День и ночь, 2009 № 01–02 (Журнал «День и ночь») - страница 53

Я представляю, как он нагрузил сам себя!

И в Сибири, в Красноярске тоже всё перегружено, предельно сгущено. С одной стороны, — земля Сурикова, Астафьева, Андрея Поздеева. Но ведь и «великие вожди» нашей страны тут свой след оставили. А может, и не они затеяли? Чёрт его знает, не поймёшь... Может, и русская литература, как говорил Розанов, помогла внести сюда свою лепту? Вот и слушая сейчас русскую музыку, я вдруг улавливаю иногда отзвуки большевизма, какие-то его зачатки.

О, Господи! Не дай бог, там тоже какой-нибудь коммунизм строят. Партвзносы нужно кому-то платить. И будет там свой Владимир Ильич Ленин. не дай бог, Ленин с Троцким там будут. Блин! Блин-блин-блин, и Клинтон — блин, как у Вознесенского. Один блин. Страна блинная. Бляха-муха. Правда, Света, не знаю, чего ещё говорить. Больно. Больно, горько, студёно, морозно. И безысходно. Но, надеюсь, не для него. Ладно, что сказал, то сказал.
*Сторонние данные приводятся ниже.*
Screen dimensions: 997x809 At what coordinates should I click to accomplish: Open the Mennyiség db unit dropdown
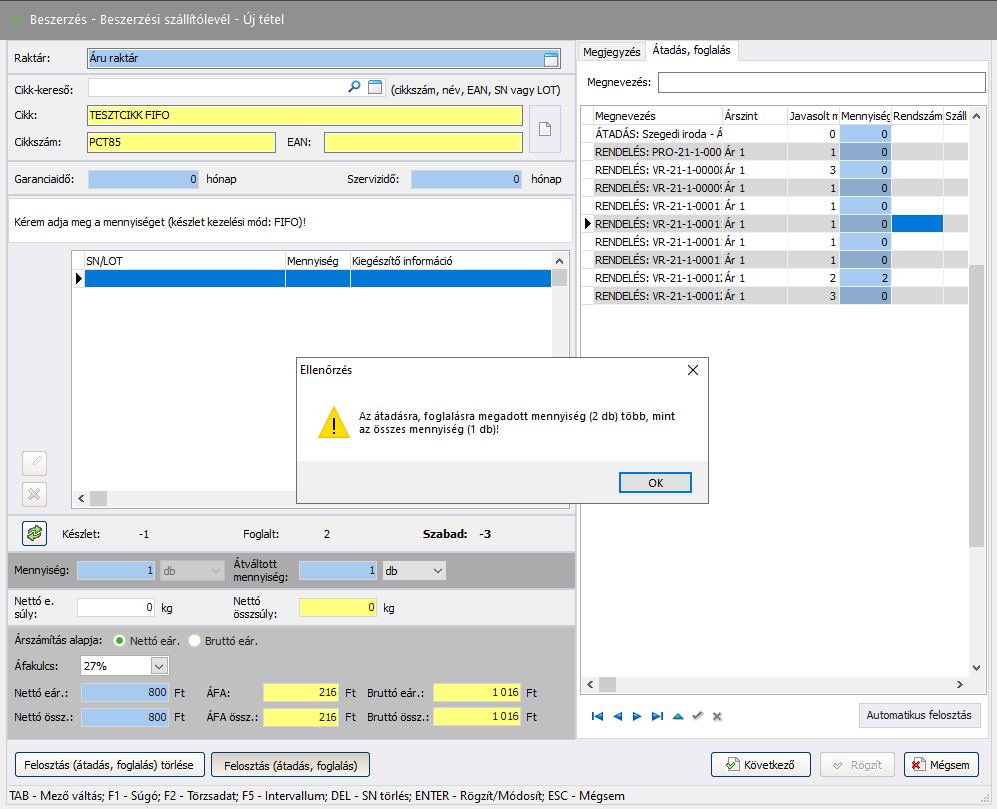[x=215, y=570]
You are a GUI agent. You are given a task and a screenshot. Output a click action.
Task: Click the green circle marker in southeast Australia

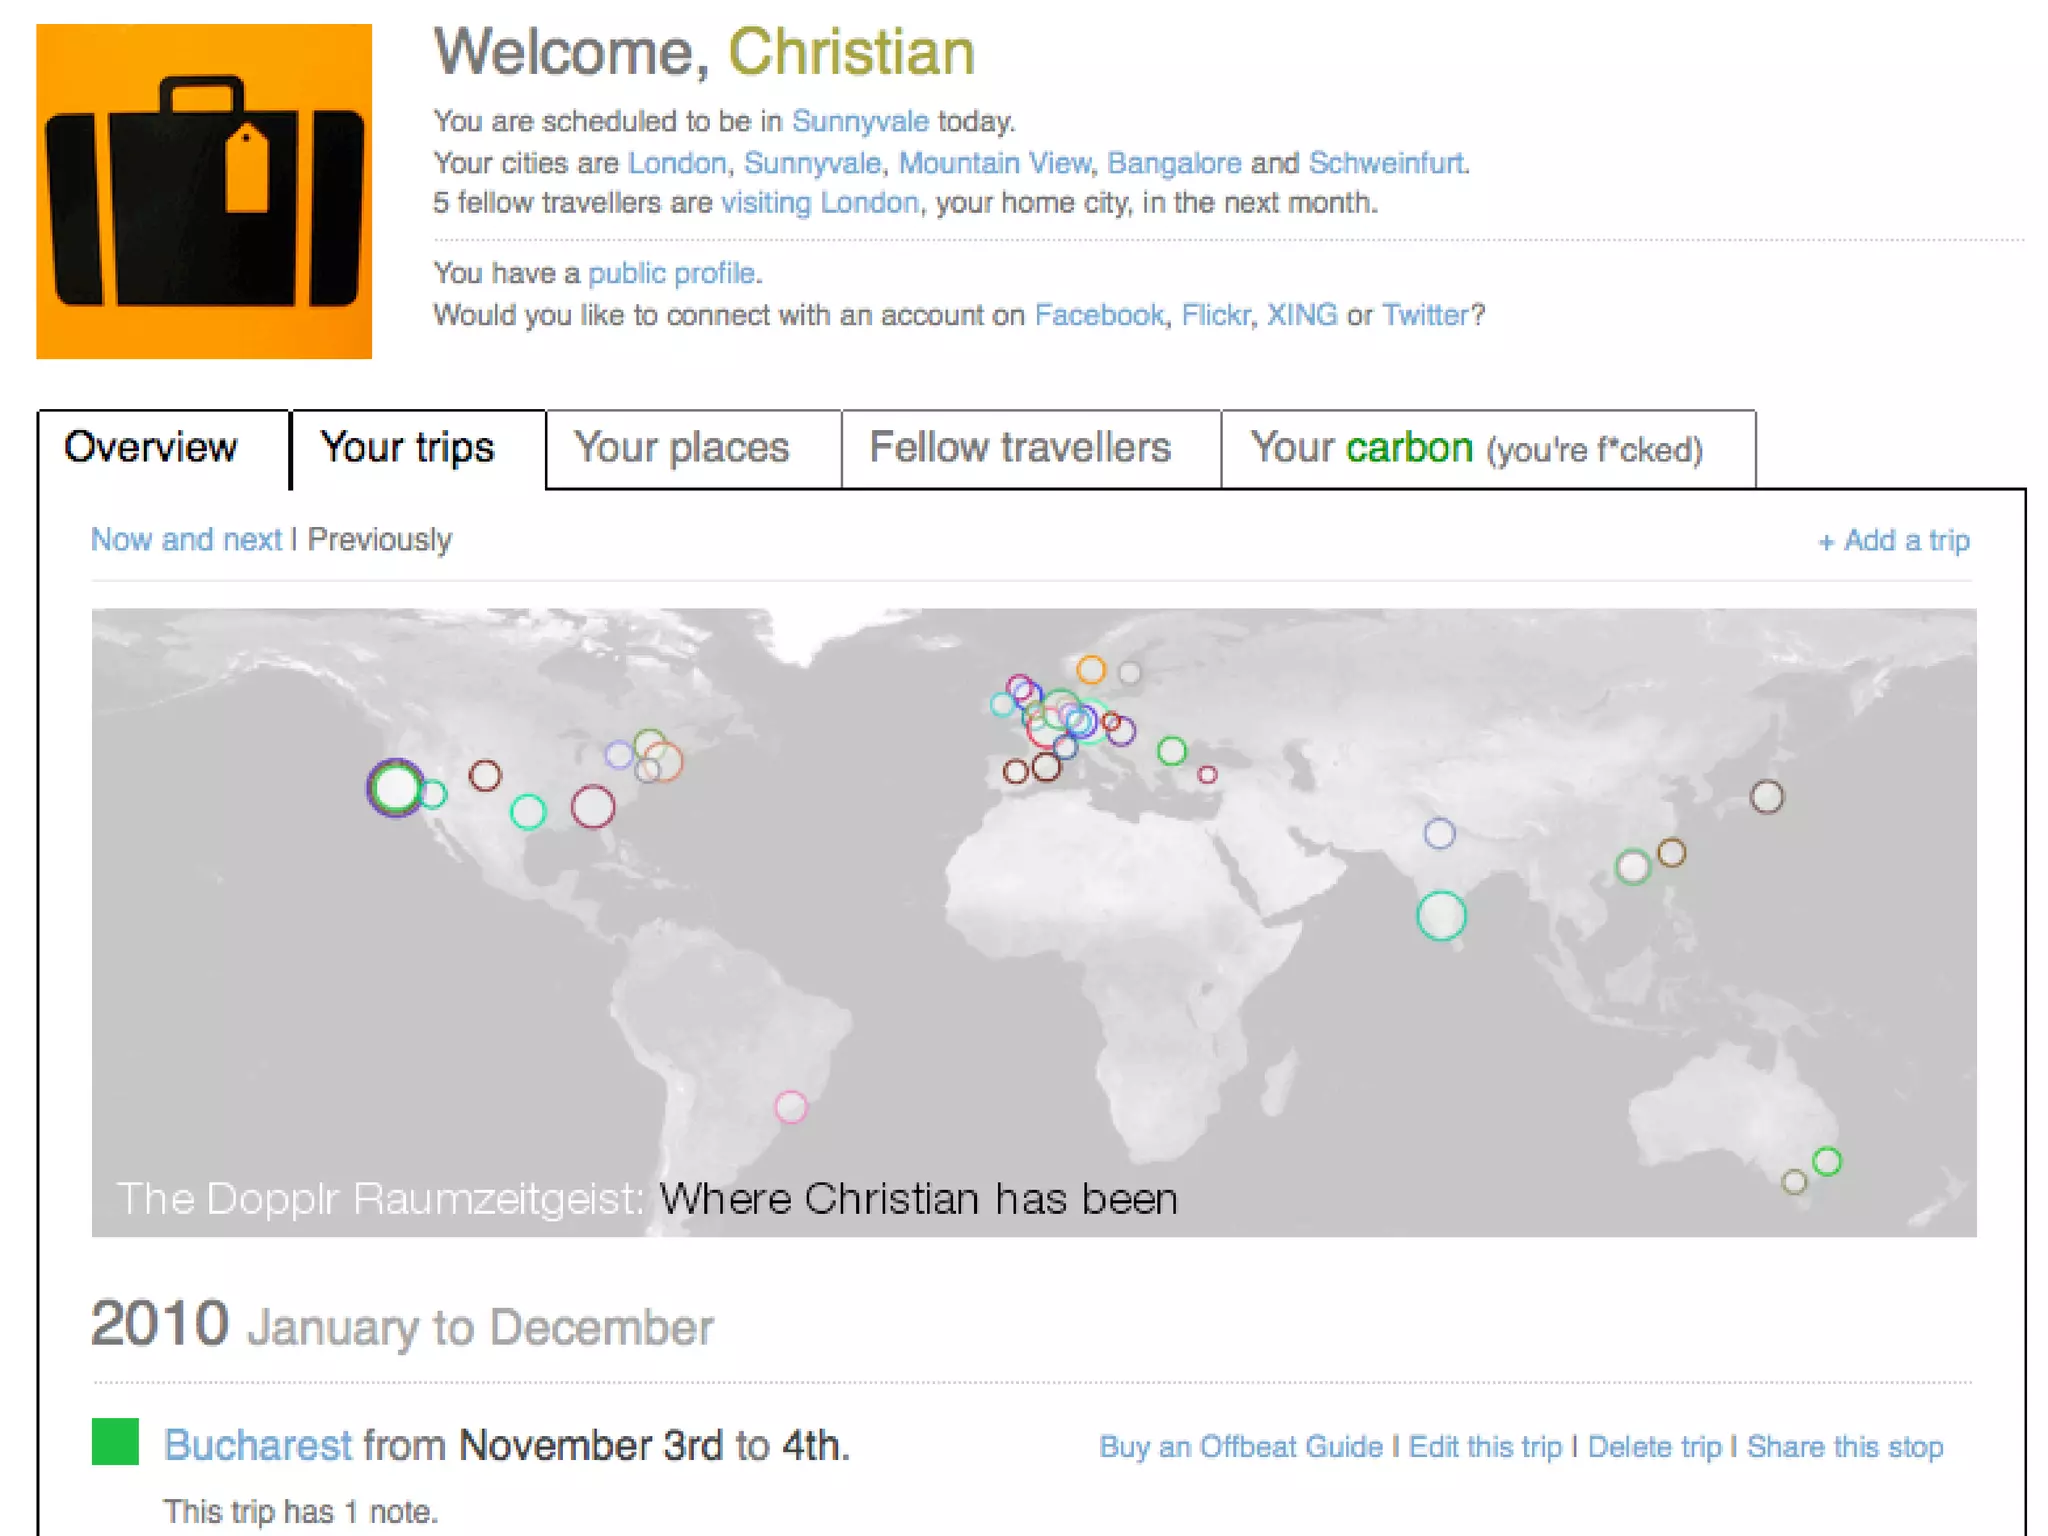coord(1827,1161)
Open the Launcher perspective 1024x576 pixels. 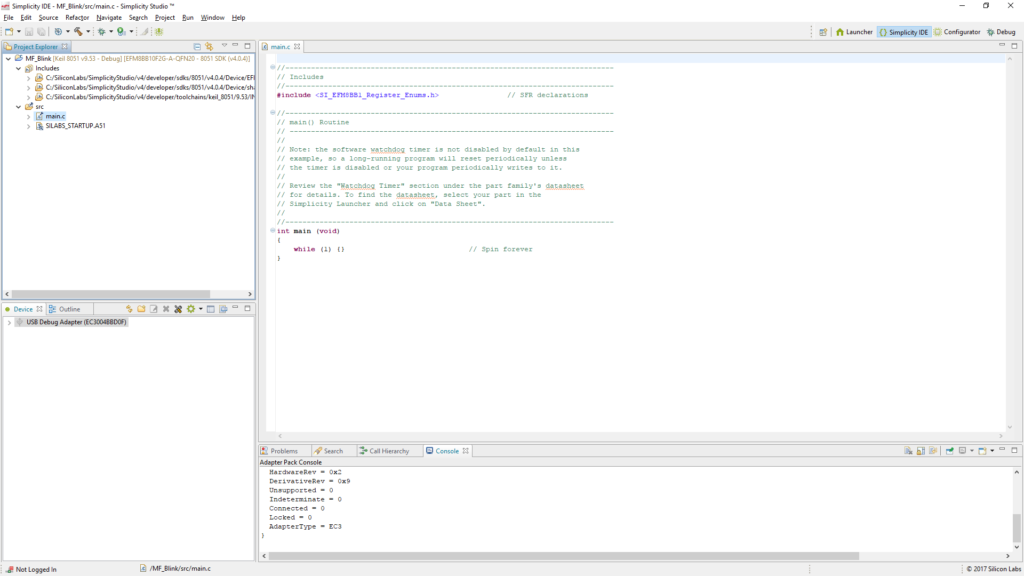tap(854, 32)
Запись Светланы Васильевой от 23 февраля 2002 года г. Москва

Совершенно народный человек

Деятели культуры о В. П. Астафьеве

Олег Табаков Пока Астафьев был на земле и в русской литературе, меня не покидало ощущение духовного порядка. Съездить к Астафьеву в Красноярск — как причаститься, прочитать его новую повесть или роман — как глаза промыть, заново почувствовать жизнь, её реальные ценности и заботы. Из мясорубки великой войны он вынес своё понимание жизни и смерти. Он нашёл дальнобойные единственные слова для того, чтобы обжечь читателей той правдой, которую хранил в себе. До последнего дня, до последнего слова своего он ни разу не покривил душой. Он был национальным писателем в самом высоком смысле этого трудного понятия. Борис Стругацкий Такие люди рождаются раз в сто лет. Он рассказывал о войне как о тяжёлой, грязной работе, говорил о том, как ломает она жизни и судьбы, как трудно остаться личностью. Астафьев личностью остался, ни под одно из времён не приспосабливаясь. Вот это «неприспособленчество» всегда восхищало в нём. Валентин Непомнящий Это был один из последних рыцарей русской культуры и «среди пуганой русской словесности» (говоря его словами) он стоял, как Брестская крепость. Даниил Гранин Виктор Астафьев был очень хороший прозаик, писатель и человек с характером. Это был настоящий солдатский характер. Мне особенно дорога его военная проза: Астафьев один из немногих, а может быть, и единственный, кто показывал всю грязь и мерзость войны. Его книги говорили о войне так, как мы не привыкли — не с точки зрения победы, а с интонацией трудной и горестной. У нас были с ним расхождения, конечно, а как же иначе. И в нём особенно ценна была независимость. Он был по-настоящему независим.